TEXT SEGMENT:
^^^^^^^^
Content marketing faces the constant tension between writing for search engines or crafting it for people. But there is also another challenge that comes from decades of formal marketing education and training.
 
Overcoming the blind spot that demographic data sometimes imposes on marketers that has been collated and sifted by computers.
 
Marketers and business for a long time have often distilled their typical customer down to a range of demographic data points.
 
If you really want to spell it out, according to Wikipedia  “Demographics is the quantifiable statistics of a given population.” This means cold hard metrics and data such as gender, age, home ownership, employment and geographical location. This is data that marketers have used for decades to create and craft content, advertising and marketing messages.
 
These quantifiable statistics are a good start to understanding your target audience as a business or organisation but they are missing something:
 
A human face.
 
Why personas?
 
Personas have emerged in the past few years as a means to put a human face to the soulless and faceless stats of the demographic data scientist. The problem is that just considering a demographic profile misses that human element. So personas were invented to help the new breed of marketer understand the human side of the data.
 
Personas have problems, challenges and aspirations both as an individual and as an employee of a company.
 
Newspapers have understood this at a primal layer for a long time in what news they published on the front page. Editors and journalists have known for a long time that “If it bleeds it leads.” Fear sells newspapers.
 
Personas have personalities, they have fears, wants and passions. Demographics have ages, an assigned gender and even a college degree.
 
So it doesn’t matter whether you are a blogger, a brand or social media marketer, You need to make your content human.
 
Example of a persona
 
Personas can be very prescriptive or they can provide an overview of the type of person who is buying your product or service. Here is an example of a buyer persona used by Warehouse 1 (they are material handling equipment provider which supplies pallet racks and industrial shelving.
 
Content-marketing-Persona-example-1
Source: Hubspot
 
Fred the facility manager is not just a demographic but someone who has goals and challenges. This buyer persona is putting that human face to the demographic of male, 45 and married with two children.
^^^^^^^^
DATA ENTRIES:

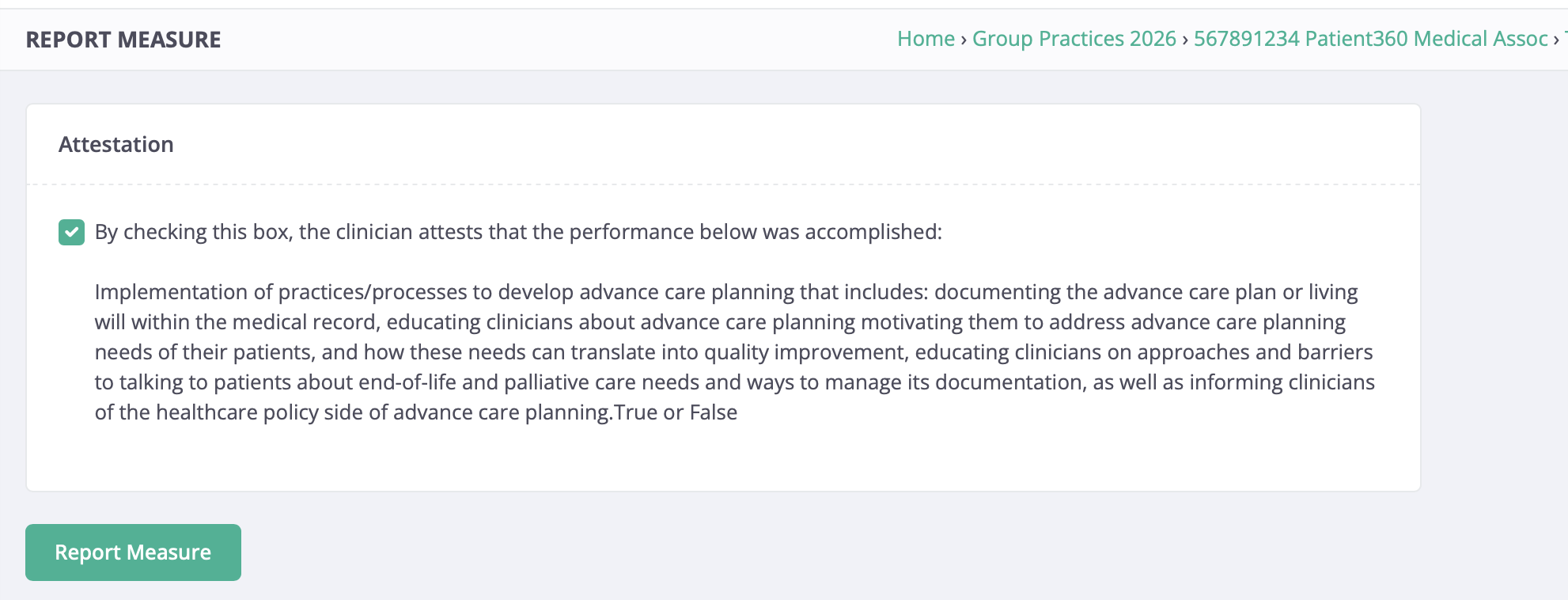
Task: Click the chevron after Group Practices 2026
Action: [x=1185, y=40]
^^^^^^^^
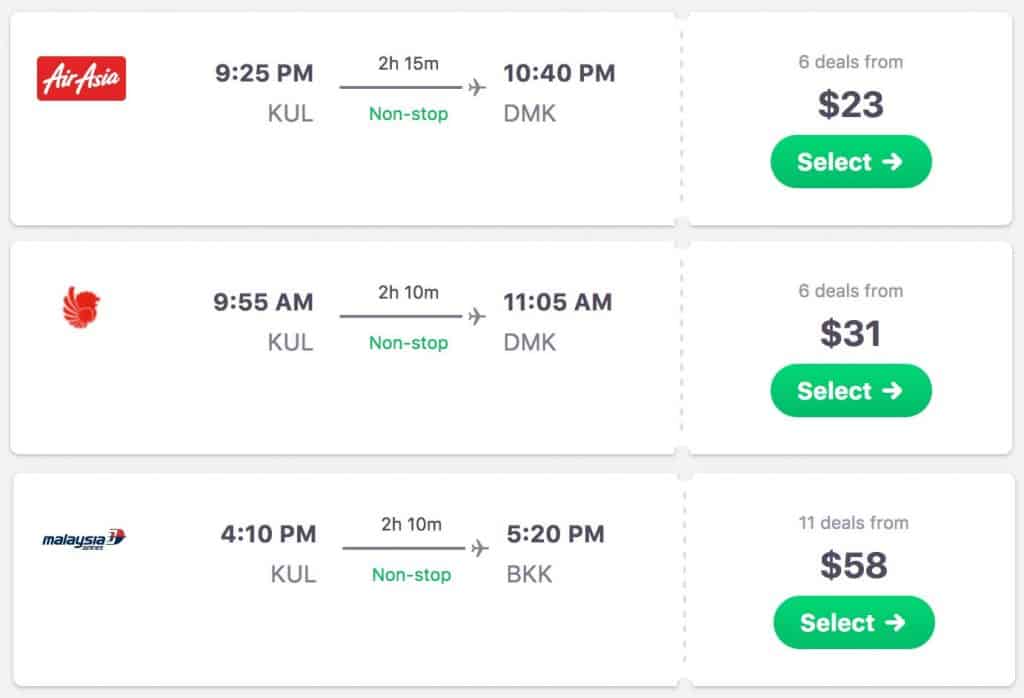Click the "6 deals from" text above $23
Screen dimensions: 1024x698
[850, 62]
^^^^^^^^
DO THIS:
Extract the full text on marketing personas and demographics, word for word. The rows can be left aside; they aren't needed here.

EXERCISE RESULT:
Content marketing faces the constant tension between writing for search engines or crafting it for people. But there is also another challenge that comes from decades of formal marketing education and training.
 
Overcoming the blind spot that demographic data sometimes imposes on marketers that has been collated and sifted by computers.
 
Marketers and business for a long time have often distilled their typical customer down to a range of demographic data points.
 
If you really want to spell it out, according to Wikipedia  “Demographics is the quantifiable statistics of a given population.” This means cold hard metrics and data such as gender, age, home ownership, employment and geographical location. This is data that marketers have used for decades to create and craft content, advertising and marketing messages.
 
These quantifiable statistics are a good start to understanding your target audience as a business or organisation but they are missing something:
 
A human face.
 
Why personas?
 
Personas have emerged in the past few years as a means to put a human face to the soulless and faceless stats of the demographic data scientist. The problem is that just considering a demographic profile misses that human element. So personas were invented to help the new breed of marketer understand the human side of the data.
 
Personas have problems, challenges and aspirations both as an individual and as an employee of a company.
 
Newspapers have understood this at a primal layer for a long time in what news they published on the front page. Editors and journalists have known for a long time that “If it bleeds it leads.” Fear sells newspapers.
 
Personas have personalities, they have fears, wants and passions. Demographics have ages, an assigned gender and even a college degree.
 
So it doesn’t matter whether you are a blogger, a brand or social media marketer, You need to make your content human.
 
Example of a persona
 
Personas can be very prescriptive or they can provide an overview of the type of person who is buying your product or service. Here is an example of a buyer persona used by Warehouse 1 (they are material handling equipment provider which supplies pallet racks and industrial shelving.
 
Content-marketing-Persona-example-1
Source: Hubspot
 
Fred the facility manager is not just a demographic but someone who has goals and challenges. This buyer persona is putting that human face to the demographic of male, 45 and married with two children.